Thursday, 2 April 2015

Jake Clemons in a Bayswater living room, 30 March 2015

After seeing Jake Clemons five times in five nights it would be fair to face the following questions:
a. Are you a stalker?
b. Does Jake owe you a large sum of money you're trying to collect?
c. Whaddayou, a schmuck or somethin'? (NJ only)
While my answers to those questions would be mundane (a. No b. No c. Yes, especially when my wife is overseas for a month) the memories of this mini-adventure would not. Each night featured differing storylines that all included Perth resident and partner in crime Jamie McLellan, who arrived in time for Thursday night's show and headed west only a few hours after the conclusion of Monday night's scheduled tour finale. You can read about all but Thursday's show at Northcote Social Club on this blog. (The corrupting influence of a certain statuesque brunette led to huge swaths of that evening falling through the cracks of my so, so easily corrupted mind.) But you can read about Friday's road trip to San Remo, Saturday's celebratory Flying Saucer Club homecoming and Sunday night's alleyway soulfest in Geelong.

Which leads to what was supposed to be the final show of Jake's 2015 'Bittersweet' tour in Oz*. The show I was least enthused to attend and has proved most difficult to document.

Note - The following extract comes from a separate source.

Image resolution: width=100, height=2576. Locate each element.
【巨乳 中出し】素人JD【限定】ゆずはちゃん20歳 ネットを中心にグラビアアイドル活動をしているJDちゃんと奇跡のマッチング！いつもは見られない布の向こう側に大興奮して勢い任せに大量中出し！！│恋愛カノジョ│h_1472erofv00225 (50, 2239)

Matt Musty harmonised on 3 songs.
The basics: It was held at the Bayswater home of a notoriously passionate Bruce Springsteen fan named Cathy Potter in Melbourne's eastern suburbs. Like many of Jake's Aussie fans, Cathy submitted an application to his management when it was announced two 'living room' shows like the ones he'd performed in Europe in 2014 would take place in Sydney and Melbourne. Walking into Cathy's lovely home was a bit like entering a Springsteen shrine, but there was a large front room that comfortably held the roughly 50 of us who'd traveled to Bayswater and the vibe was welcoming. Jake and drummer/percussionist Matt Musty arrived in a van driven by Matt a little after 8:00. Matt joined Jake for backing vocals on three songs but otherwise Jake stood in a corner of Cathy's living room and played solo, took questions and posed for photos until nearly 10:30.

There are myriad reasons behind my reticence to attend a living-room show by anyone associated with the music industry but it pretty much comes down to one nasty affliction: Cynicism. If you were born in the '60s you've borne witness to the fluctuating and often profitable efforts to monetise artistic conscientiousness. That plus time spent in the NYC media industry left me believing it's all scripted PR crafted by focus groups and psychopaths.

(Don't worry ... I've been told all my life I take shit waaaaaay too seriously. It's nothing new.)

There are outliers, of course, Springsteen chief among them. Performers who make us believe in spite of the bloodless industry machinery. Then along comes a guy who miraculously filled -- check that, inherited -- the shoes of the Biggest Man Who Ever Lived in a fashion no one could have dreamed. His performances with the E Street Band have cemented his place in Springsteen lore, but the 35-year-old is busy building a legacy for himself. Shows along the east coast of Australia in 2014-15 have revealed a solo performer blessed not only with his uncle's musical chops and charisma but the courage to spill blood stage and send one and all home with a big-ass grin every ... single ... night. I've yet to witness him turn away a fan who wanted an autograph or photo or who felt it necessary to smoke and babble in his face like a child describing in excruciating detail their Christmas wish list to a justifiably exhausted Santa.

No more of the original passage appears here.